[Record extracts Boundary: Start]

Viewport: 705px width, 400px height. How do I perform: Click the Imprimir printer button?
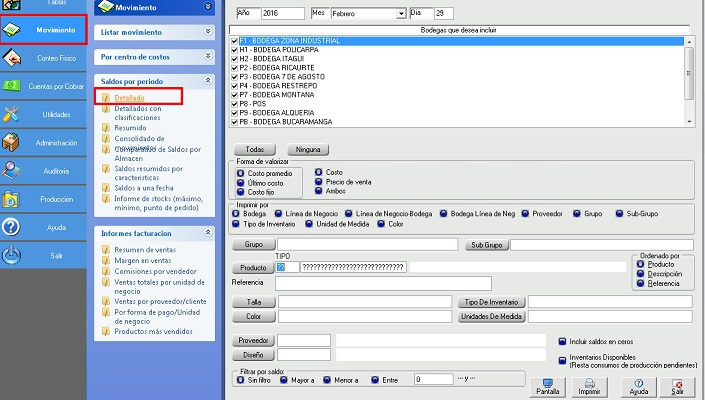pyautogui.click(x=589, y=386)
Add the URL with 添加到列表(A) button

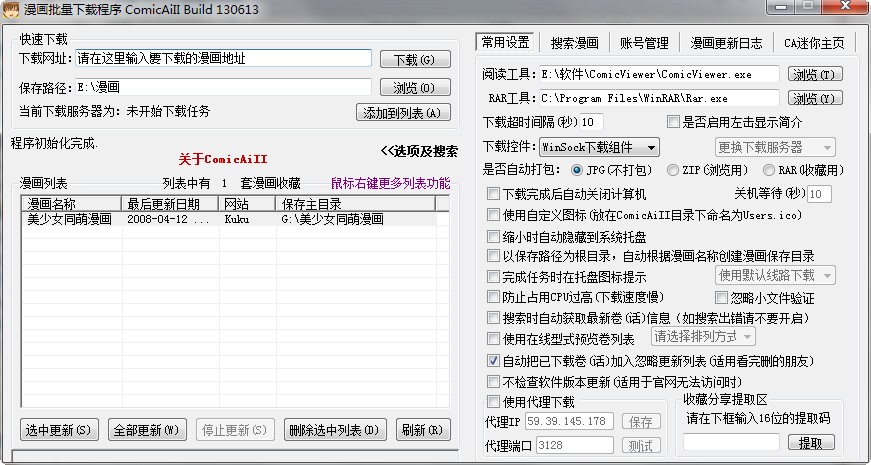401,113
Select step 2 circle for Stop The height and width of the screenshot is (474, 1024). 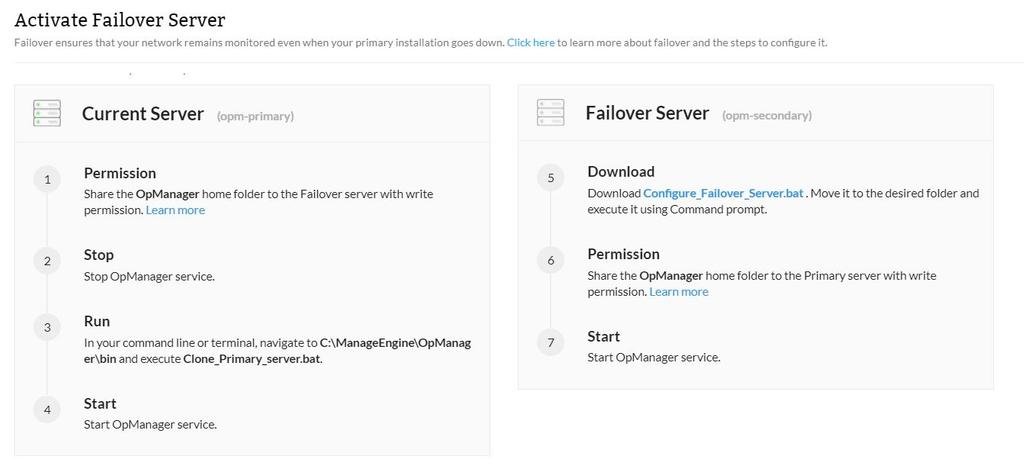tap(47, 262)
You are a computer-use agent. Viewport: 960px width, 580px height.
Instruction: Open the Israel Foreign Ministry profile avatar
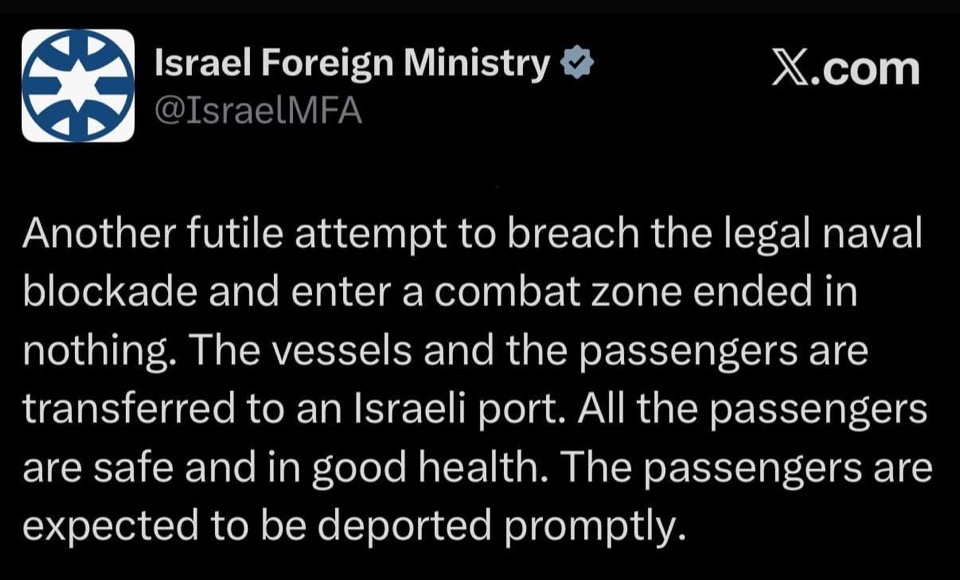[x=78, y=83]
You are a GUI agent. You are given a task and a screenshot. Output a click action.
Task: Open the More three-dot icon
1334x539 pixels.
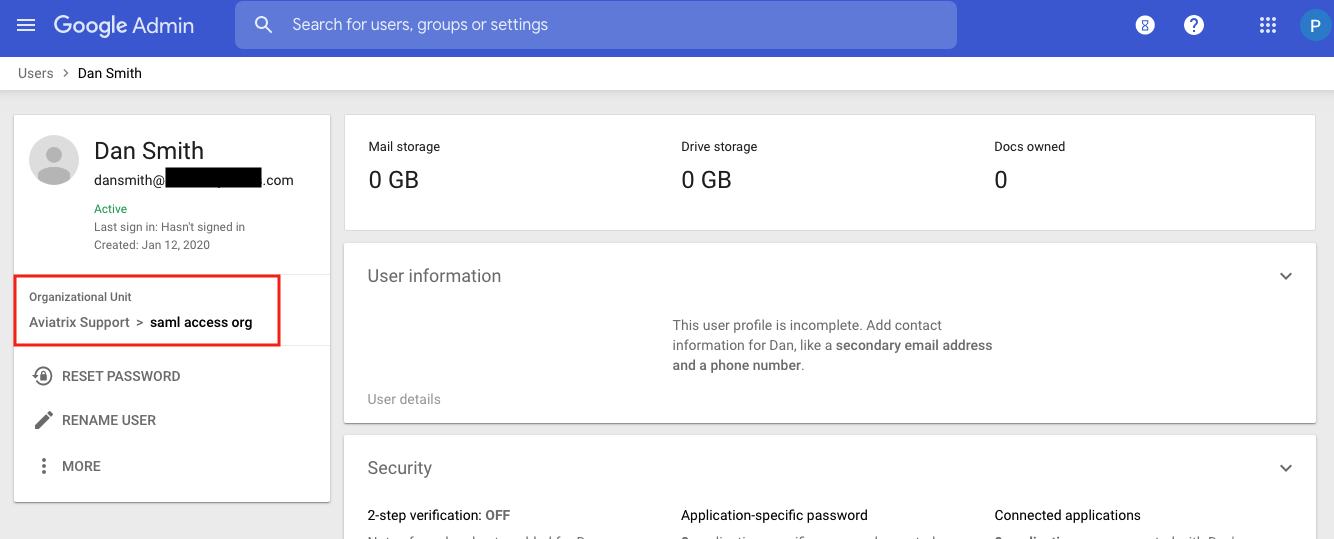click(43, 466)
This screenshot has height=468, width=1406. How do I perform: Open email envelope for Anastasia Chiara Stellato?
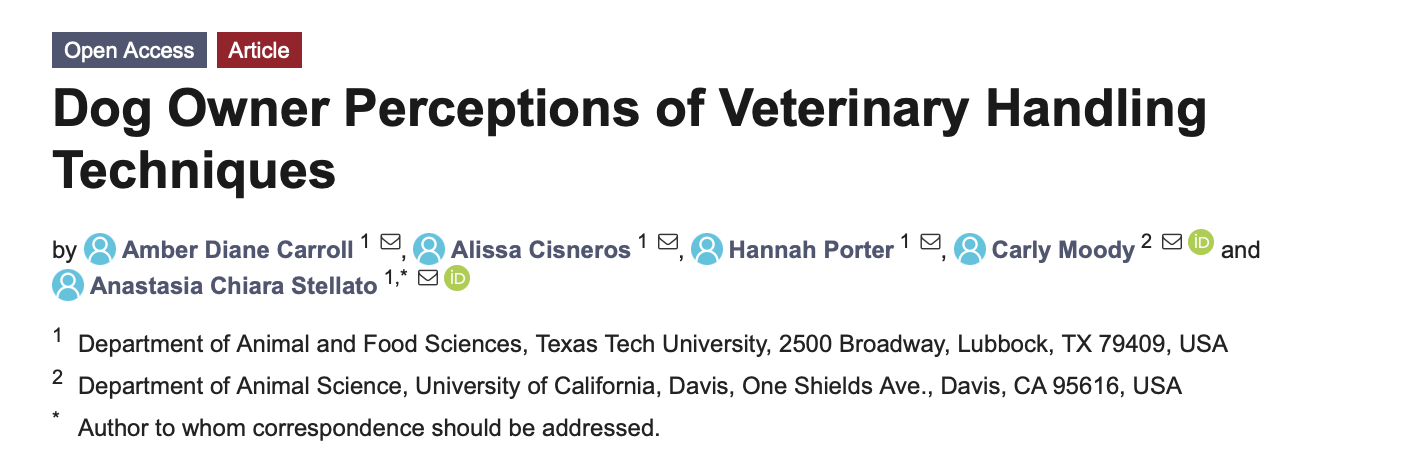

[Record extracts Boundary: End]

The problem - Using the records above, list each line that includes "agent".

Written solution -
You are a computer-use agent. Viewport: 960px width, 580px height.
You are a GUI agent. You are given a task and a screenshot. Output a click action.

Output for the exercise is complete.